INTRODUCTION

 

Depuis bien des années, Théodore Monod portait un intérêt tout particulier au désert Libyque oriental dont la prodigieuse aridité devait si longtemps interdire l'exploration. À l'exception de quelques caravanes aventurées au cours des âges dans son immensité minérale, il a fallu en effet attendre les années 1925-1935 pour voir des missions motorisées parties du Caire commencer à préciser les particularités géographiques de cette région.

Une région qui, du nord au sud, va de Siwa à Merga et, de l'est à l'ouest, du Nil à Koufra. Seule vient la rompre, à l'ouest du Nil, la ligne des oasis, qui suit une fracture géologique et où jaillit l'eau : Kharga, Dakhla, Farafra et Baharia. Au-delà, c'est la Grande Mer de sable aux ondulations sans fin, ou le reg caillouteux plus aride encore que le Tanezrouft, le « pays de la soif », qui vient mourir sur les mystérieux contreforts du Gilf Kebir et du djebel Uweinat.

Aujourd'hui encore, la mise sur pied d'une mission dans le désert Libyque requiert des moyens lourds et une organisation sans faille. Autant dire qu'elle n'est pas à la portée d'un simple chercheur, si passionné soit-il.

Théodore Monod se résignait à ignorer l'un des secteurs les plus intéressants du Sahara quand tomba sous ses yeux le prospectus de l'agence Lama Expedition de Francfort-sur-le-Main, offrant un circuit « touristique » qui aurait fait frémir des explorateurs aussi chevronnés que le prince Kemal el Dine ou le major Bagnold dans les années 1920-1930.

La Grande Mer de sable, le Gilf Kebir, Abu Ballas, Uweinat, les Clayton's Craters, Arkenu, Merga, El Atrun… Bref, son vieux rêve devenait réalisable. Il suffisait de prendre un billet. C'était en 1980. Depuis, le professeur a fait de nombreux voyages avec Samir Lama, dont l'expérience du désert est incomparable et pour qui la zone séparant Koufra du Nil n'a plus de secret.

Grâce à lui, il a pu connaître enfin et étudier dans certains de ses détails cette région immense et peuplée de mystères. Mais outre le désir de découvrir enfin, par lui-même, et autrement qu'à travers la littérature classique – celle des Rohlfs, des Almasy, des Bagnold ou des Kemal el Dine –, un désert saharien oriental si foncièrement différent de tous les autres et auprès duquel ceux-ci sont en général une manière de forêt, de parc ou de jardin, Théodore Monod avait pour objectifs majeurs le libyan glass, ou « verre libyque », un des derniers grands mystères géologiques de la planète, l'énigme du Lieu des Jarres, perdu en plein cœur du désert, et enfin l'Oasis perdue, la Zerzura des légendes arabes, retrouvée par Almasy dans le Gilf Kebir, et dont il a entrepris de dresser un inventaire de la flore.

Inventaire modeste, on s'en doute, car si nous comptons en France par exemple plus de quatre mille espèces végétales, l'Oasis perdue qui a tant fait rêver n'en compte guère plus de quarante.
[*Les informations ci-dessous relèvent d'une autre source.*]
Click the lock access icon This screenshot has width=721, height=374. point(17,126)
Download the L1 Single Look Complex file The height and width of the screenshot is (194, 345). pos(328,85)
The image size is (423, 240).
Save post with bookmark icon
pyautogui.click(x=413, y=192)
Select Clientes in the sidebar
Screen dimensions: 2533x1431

Et pourtant, dans cette pénurie, une vie animale persiste, fragile, simplifiée à l'extrême, et sans aucun doute un peu plus menacée chaque année.
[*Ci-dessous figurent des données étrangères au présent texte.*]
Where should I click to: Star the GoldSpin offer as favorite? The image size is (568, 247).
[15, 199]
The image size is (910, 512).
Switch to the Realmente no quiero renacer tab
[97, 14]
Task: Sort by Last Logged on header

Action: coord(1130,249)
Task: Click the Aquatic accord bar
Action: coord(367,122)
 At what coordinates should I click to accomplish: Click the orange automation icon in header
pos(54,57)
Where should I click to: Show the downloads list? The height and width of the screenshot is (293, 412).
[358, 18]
Car le désert Libyque n'a pas fini de mourir. En 1969, il restait encore une source dans le Wadi Abd el Malik – l'ultime point d'eau, gouttant du rocher, à des centaines de kilomètres à la ronde. Elle a disparu dans les années 1970. Et le sable poussé par les vents étésiens obture chaque jour un peu plus l'entrée des oueds du Gilf où jadis, au paléolithique, vivaient des bergers heureux.